[DB-SIG] Improved support for prepared SQL statements

M.-A. Lemburg mal at egenix.com
Wed Dec 17 14:31:02 CET 2014


On 09.12.2014 13:24, Daniele Varrazzo wrote:
> On Tue, Dec 9, 2014 at 9:40 AM, M.-A. Lemburg <mal at egenix.com> wrote:
>> On 07.12.2014 22:06, SF Markus Elfring wrote:
>>> Hello,
>>>
>>> An interface for parameterised SQL statements (working with
>>> placeholders) is provided by the execute() method from the Cursor class
>>> at the moment.
>>> https://docs.python.org/3/library/sqlite3.html#sqlite3.Cursor.execute
>>>
>>> I assume that the "SQL Statement Object" from the SQLite C interface is
>>> reused there already.
>>> http://sqlite.org/c3ref/stmt.html
>>>
>>> I imagine that it will be more efficient occasionally to offer also a
>>> base class like "prepared_statement" so that the parameter specification
>>> does not need to be parsed for every passed command.
>>> I suggest to improve corresponding preparation and compilation
>>> possibilities.
>>> https://bugs.python.org/issue22956
>>
>> Please see our previous discussion on this subject:
>>
>> https://mail.python.org/pipermail/db-sig/2014-March/006090.html
>>
>> This was the first draft result of that discussion:
>>
>> https://mail.python.org/pipermail/db-sig/2014-March/006096.html
>>
>> It's not yet been added to the DB-API as standard extension. Perhaps
>> we ought to continue that discussion.

Just for better understanding, here's the proposal copied inline:

"""
.prepare(operation)

Prepare a database operation (query or command) without executing
it, e.g. to check for syntax errors, determine the parameter count
or initialize the cursor for subsequent calls to the .execute*()
methods.

The prepared operation string is retained by the cursor to allow
executing the operation without having to prepare the operation again.
In order to benefit from this caching, the .execute*() methods must
be run with the same operation string that was passed to the .prepare()
method.

The call to .prepare() closes any pending result sets on the cursor.

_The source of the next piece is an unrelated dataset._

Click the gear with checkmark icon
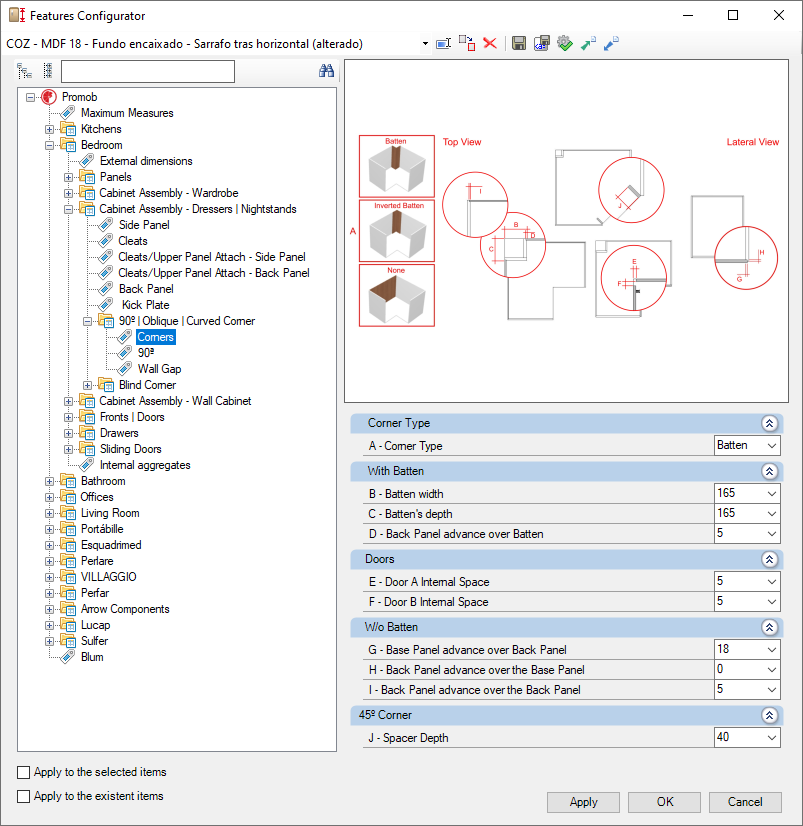Screen dimensions: 803x826 click(x=565, y=43)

The prepared operation is only available until the next call to
one of the .execute*() methods or another call to the .prepare()
method.

Return values are not defined.
"""

> Sorry for not keeping up with the discussion I'd started myself. I
> have a few observations about your draft:
> 
>     The prepared operation string is retained by the cursor to allow
>     executing the operation without having to prepare the operation again.
> 
> should the prepared statement be accessible by an attribute? Many the
> drivers would make so, so wouldn't be better define what should it be?
> ``.prepared``? (a string or None if none is prepared). It could be one
> of the "optional" ones in case other drivers wouldn't be able to
> retrieve it back.

mxODBC has for a long time used cursor.command to expose the
last executed or prepared statement, mostly to make it easy
to rerun an .execute*() method with the same command string
in order to have the driver reuse the cached access plan for
the already prepared statement.

Here's an example:

cursor.prepare('select * from mytable')
cursor.execute(cursor.command)

We could make this or your .prepared attribute an optional
extension.

>     In order to benefit from this caching, the .execute*() methods must
>     be run with the same operation string that was passed to the .prepare()
>     method.
> 
> Not much of a problem with this interface. However sometimes people
> sticks a long string literal as execute method, e.g.::
> 
>     cur.execute("""LONG SQL""", args)
>     for record in cur: ...
> 
> with this interface the sql should be stored in a variable and passed
> to both prepare and execute:
> 
>     SQL = """LONG SQL"""
>     cur.prepare(SQL)
>     cur.execute(SQL, args)
> 
> in case of prepared statements, wouldn't it be handy to be able to
> pass None as the first execute parameter, which would result in the
> execution of the prepared statement or a ProgrammingError if no
> statement has been prepared?

I'm not sure I like this kind of implicit definition of the SQL
command. With cursor.command or cursor.prepared it's clear
what will get executed.

Also note that passing in None could mask programming errors,
e.g. in case you pass in cursor.command, but no prepared command
is available (the attribute would then return None). You'd still
get an error, but not the obvious one of having None as SQL command
parameter being invalid.

>     cur.prepare("""LONG SQL""")
>     cur.execute(None, args)
>     for record in cur: ...
> 
> not a performance saving of course: just for sake of ergonomic. Of
> course having cur.prepared one could always refer to that with
> ``cur.execute(cur.prepared, args)``
> 
>     The prepared operation is only available until the next call to
>     one of the .execute*() methods or another call to the .prepare()
>     method.
> 
> This is a bit unclear to me: I believe you mean "until the next call
> to one of the .execute() methods with a different query", right?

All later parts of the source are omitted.